Fundo Moray Center
The Fundo Moray Center can be an important contribution to the ongoing rediscovery of the Peruvian landscape, its history, and its potential role in the future of the nation. This has been our starting point - a project that enables interactions with the landscape, unfolding the full potential of the site.
Model-photo without roof
Model-photo with roof
Are Hagen, Christopher Caleb Hansen, Joao Amaro, Espen Røyseland, Øystein Rø
Ivan Tamayo Ramos (rammed earth construction)
Jemima Garcia-Godos, Associate Professor - University of Oslo (Peruvian history)
Key to the spatial experience is to be in the landscape, to experience the outdoor through the day and the seasons. A visit here is a learning-based experience where the line between the researcher and guest is blurred. Here meetings between local and global networks can happen. Furthermore, it has been important to propose a project that respects the Moray site and its sensitive and protected landscape while at the same time representing a strong architectural idea derived from the specificity of the site and the re-interpretation of pre-Hispanic traditions.

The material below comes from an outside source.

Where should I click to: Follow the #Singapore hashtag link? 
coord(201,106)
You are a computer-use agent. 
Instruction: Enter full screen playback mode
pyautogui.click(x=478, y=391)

The design is based on sustainable principles such as local production, local materials, local service providers, and local supply of energy and water. We imagine the centre to be as self-sustained as possible. The internal courtyard provides three productive zones; The agricultural zone, the solar zone and the water collecting zone. The remaining roof surfaces are grown with natural vegetation, contributing to biodiversity of the site as well as water retention. Underneath the reflection pool a water cisterna for rainwater collection is located, supplementing the wells. The roof surface of the parasols is suggested covered with photovoltaic cells. Other roof surfaces could also be considered for solar energy production. Misminay and Anccoto communities represent an expanded productive field with local farmers and artisans.

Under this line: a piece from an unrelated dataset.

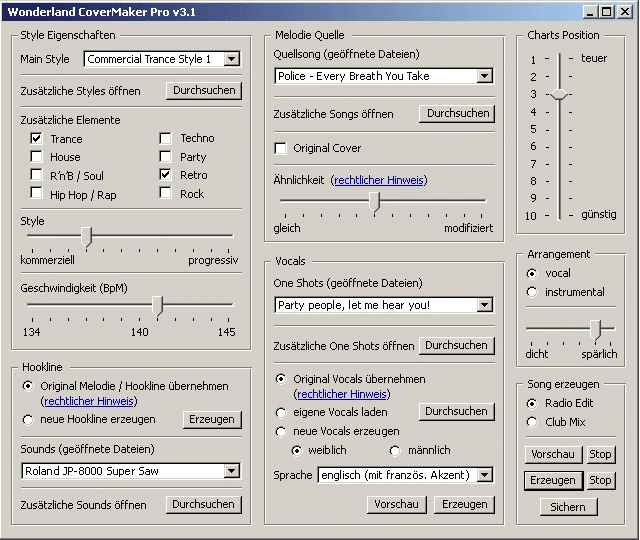Select neue Hookline erzeugen option

[x=28, y=420]
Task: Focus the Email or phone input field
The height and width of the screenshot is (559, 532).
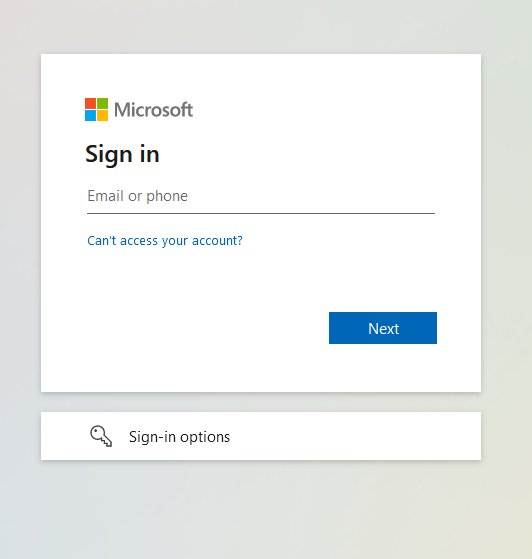Action: [x=261, y=196]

The building is a combination of rammed earth walls and pigmented concrete roofs and foundation, together forming a visually monolithic structure. We imagine using excavated earth from site, reducing the environmental impact, lowering costs and easing logistics, as well as linking the building aesthetically to the surrounding colours of the landscape. It is expected the building can be founded directly on the bedrock. The courtyard is proposed with a concrete paving with zones of gravel and vegetation. Roofs have vegetation surfaces.